Paul Eph. IV, 3 : « que leurs noms ne soient pas prononcés parmi vous » et nous devons toujours marcher sur le chemin du Seigneur. Celui qui gravit la montagne du Seigneur est choisi par le Seigneur.

Le bienheureux Martin entreprit donc l’ascension, parce qu’il fut instruit par le bienheureux Hilarion et devint clerc de son fait.

En second lieu, le bienheureux Martin passa du statut clérical au statut régulier, puisqu’il fut moine en Italie. « Celui qui s’engage dans le combat se tient éloigné de tous » d’autant plus l’homme se tient –il éloigné de ceux qui mettent obstacle à son travail ?

Son combat est d’autant plus légitime. Les gens du monde ont des affaires temporelles, mais les religieux n’en ont pas, de manière à ce qu’elles ne leur créent pas d’obstacles.

De cette ascension, on dit en Genèse XXXV, 3 : « montons à  Béthel et habitons ici » Il ajoute : « nous rappelant » en avançant en aucune manière au-delà. Les religieux doivent s’en tenir à la religion et ne pas en sortir, si ce n’est en ce qui concerne le salut de leurs âmes.

En troisième lieu, le bienheureux Martin est passé du statut régulier à l’état épiscopal : cette ascension est directe. Où est-il monté ? Assurément au ministère de l’autel et à l’administration des sacrements ecclésiastiques.

**BUT DE L'EXERCICE:** Relevez mot pour mot l'intégralité du passage sur le bienheureux Martin.

**DONNÉES FOURNIES:**
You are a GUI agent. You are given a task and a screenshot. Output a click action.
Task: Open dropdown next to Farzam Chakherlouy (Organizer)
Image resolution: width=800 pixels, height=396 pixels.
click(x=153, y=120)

**RÉPONSE ATTENDUE:**
Paul Eph. IV, 3 : « que leurs noms ne soient pas prononcés parmi vous » et nous devons toujours marcher sur le chemin du Seigneur. Celui qui gravit la montagne du Seigneur est choisi par le Seigneur.

Le bienheureux Martin entreprit donc l’ascension, parce qu’il fut instruit par le bienheureux Hilarion et devint clerc de son fait.

En second lieu, le bienheureux Martin passa du statut clérical au statut régulier, puisqu’il fut moine en Italie. « Celui qui s’engage dans le combat se tient éloigné de tous » d’autant plus l’homme se tient –il éloigné de ceux qui mettent obstacle à son travail ?

Son combat est d’autant plus légitime. Les gens du monde ont des affaires temporelles, mais les religieux n’en ont pas, de manière à ce qu’elles ne leur créent pas d’obstacles.

De cette ascension, on dit en Genèse XXXV, 3 : « montons à  Béthel et habitons ici » Il ajoute : « nous rappelant » en avançant en aucune manière au-delà. Les religieux doivent s’en tenir à la religion et ne pas en sortir, si ce n’est en ce qui concerne le salut de leurs âmes.

En troisième lieu, le bienheureux Martin est passé du statut régulier à l’état épiscopal : cette ascension est directe. Où est-il monté ? Assurément au ministère de l’autel et à l’administration des sacrements ecclésiastiques.